No será fácil, sin embargo, la sustitución de cultivos, o la fumigación, en las tierras que controlan las FARC. Que, con su léxico setentista, no ven en Clinton más que un símbolo de la rapiña y no ven en Pastrana más que un vendepatria. Jamás convencidas de la salida negociada: sólo aspiran al poder absoluto bajo sus propias reglas.

Clinton no estuvo en la Colombia real, sino en la otra. En Cartagena de Indias, más pendiente del turismo canadiense que de los avatares de la guerra. Maquillada para la ocasión. En el otro país, el real,  murieron más de 20 personas en enfrentamientos propiciados por los guerrilleros.
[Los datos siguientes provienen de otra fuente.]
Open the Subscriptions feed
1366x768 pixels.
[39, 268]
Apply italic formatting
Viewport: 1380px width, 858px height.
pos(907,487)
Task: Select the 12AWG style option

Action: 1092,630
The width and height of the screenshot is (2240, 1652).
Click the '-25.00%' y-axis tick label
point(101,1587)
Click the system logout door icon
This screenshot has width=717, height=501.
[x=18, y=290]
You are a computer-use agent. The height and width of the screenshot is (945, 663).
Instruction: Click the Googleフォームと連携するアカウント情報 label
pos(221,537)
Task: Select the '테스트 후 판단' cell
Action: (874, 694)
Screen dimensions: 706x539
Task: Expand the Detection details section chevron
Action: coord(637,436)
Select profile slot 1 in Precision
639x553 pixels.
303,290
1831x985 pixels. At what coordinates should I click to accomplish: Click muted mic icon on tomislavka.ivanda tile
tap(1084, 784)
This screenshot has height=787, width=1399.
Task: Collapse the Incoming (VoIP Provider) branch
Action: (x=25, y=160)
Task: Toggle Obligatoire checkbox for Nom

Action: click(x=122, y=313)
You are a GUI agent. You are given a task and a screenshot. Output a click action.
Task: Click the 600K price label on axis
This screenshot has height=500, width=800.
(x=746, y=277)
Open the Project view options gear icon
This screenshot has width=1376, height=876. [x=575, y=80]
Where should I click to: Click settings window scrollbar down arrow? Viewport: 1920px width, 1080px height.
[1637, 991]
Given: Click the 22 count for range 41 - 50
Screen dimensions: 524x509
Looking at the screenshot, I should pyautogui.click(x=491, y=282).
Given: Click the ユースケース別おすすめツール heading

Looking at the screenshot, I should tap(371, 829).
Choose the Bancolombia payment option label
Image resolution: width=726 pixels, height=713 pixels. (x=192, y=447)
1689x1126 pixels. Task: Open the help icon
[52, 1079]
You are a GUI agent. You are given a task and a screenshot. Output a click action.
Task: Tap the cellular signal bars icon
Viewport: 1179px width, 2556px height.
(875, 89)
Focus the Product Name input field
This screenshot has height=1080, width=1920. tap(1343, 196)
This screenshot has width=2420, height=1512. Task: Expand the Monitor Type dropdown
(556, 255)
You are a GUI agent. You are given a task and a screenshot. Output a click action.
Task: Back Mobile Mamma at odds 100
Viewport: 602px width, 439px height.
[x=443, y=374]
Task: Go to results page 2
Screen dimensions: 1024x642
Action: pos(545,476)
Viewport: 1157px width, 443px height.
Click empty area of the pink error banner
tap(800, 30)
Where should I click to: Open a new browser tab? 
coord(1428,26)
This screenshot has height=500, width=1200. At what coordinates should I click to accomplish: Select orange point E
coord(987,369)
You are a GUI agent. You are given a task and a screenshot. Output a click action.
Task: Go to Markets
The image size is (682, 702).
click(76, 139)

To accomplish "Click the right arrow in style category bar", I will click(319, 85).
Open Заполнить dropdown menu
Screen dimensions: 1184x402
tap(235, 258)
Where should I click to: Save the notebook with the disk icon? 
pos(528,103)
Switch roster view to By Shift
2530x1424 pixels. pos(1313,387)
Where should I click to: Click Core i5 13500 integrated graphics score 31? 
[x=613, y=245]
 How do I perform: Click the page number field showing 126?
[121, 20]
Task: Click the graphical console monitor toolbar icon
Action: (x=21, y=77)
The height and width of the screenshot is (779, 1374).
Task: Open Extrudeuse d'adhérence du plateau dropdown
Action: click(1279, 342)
Fue la primera visita de un presidente norteamericano en una década. Símbolo del zigzag de la relación bilateral, resquebrajada desde que el Departamento de Estado descertificó (vetó) al país por los fondos del narcotráfico que, según sus autoridades, nutrieron la campaña electoral de Ernesto Samper, presidente entre 1994 y 1998. Nunca había sido tan tirante el trato desde que Panamá, con el respaldo de los Estados Unidos, se separó de Colombia en 1903.

La necesidad de recomponer el lazo, o de pedir socorro, llevó a Pastrana a entrevistarse con Clinton no bien ganó las elecciones. Semilla del Plan Colombia, con un mapa del país desplegado en el Salón Oval. Y del despeje de militares y de policías en el extremo sur, en donde, en verdad, nunca hubo militares ni policías. Un gesto de buena voluntad con tal de hallar una fórmula capaz de acallar las armas.

Pastrana confía en el diálogo, por más que las FARC no hayan dado una sola señal de paz. A los elenos, el otro grupo armado, quiso darles el valle de Magdalena, al norte de Bogotá, de modo de ser equitativo; tanto el ejército como los campesinos de la zona, de unos 450 kilómetros cuadrados, pusieron mil reparos ante una división más del país. Geográfica y política, por cierto. No prosperó, entonces.

Son los fuegos cruzados a los cuales está expuesto Pastrana, criticado por su mano blanda con las FARC y con el ELN, por un lado, y por su mano dura con los narcotraficantes, por el otro. Paz con unos; guerra con los otros, amigos y enemigos entre sí. Juntos, no unidos, en una cruzada nefasta, con los paramilitares enfrentados con la guerrilla y aliados con los narcotraficantes, mientras la corrupción hace de las suyas en Bogotá: más de 20 congresistas han ido a la cárcel, en los últimos seis años, por recibir dinero de los capos de la droga o por enriquecerse con partidas del presupuesto nacional. Corrupción que le dicen.

Igualito, o peor, que en mi pago. Lejos, sólo en apariencia, de la Guerra del Sur mientras Clinton y Pastrana hayan resistencia entre líderes de países vecinos que, antes que formular propuestas alternativas, prefieren no inmiscuirse en una causa de tan alto riesgo. Que, en el fondo, consideran ajena. Como si los norteamericanos fueran los únicos que consumen drogas.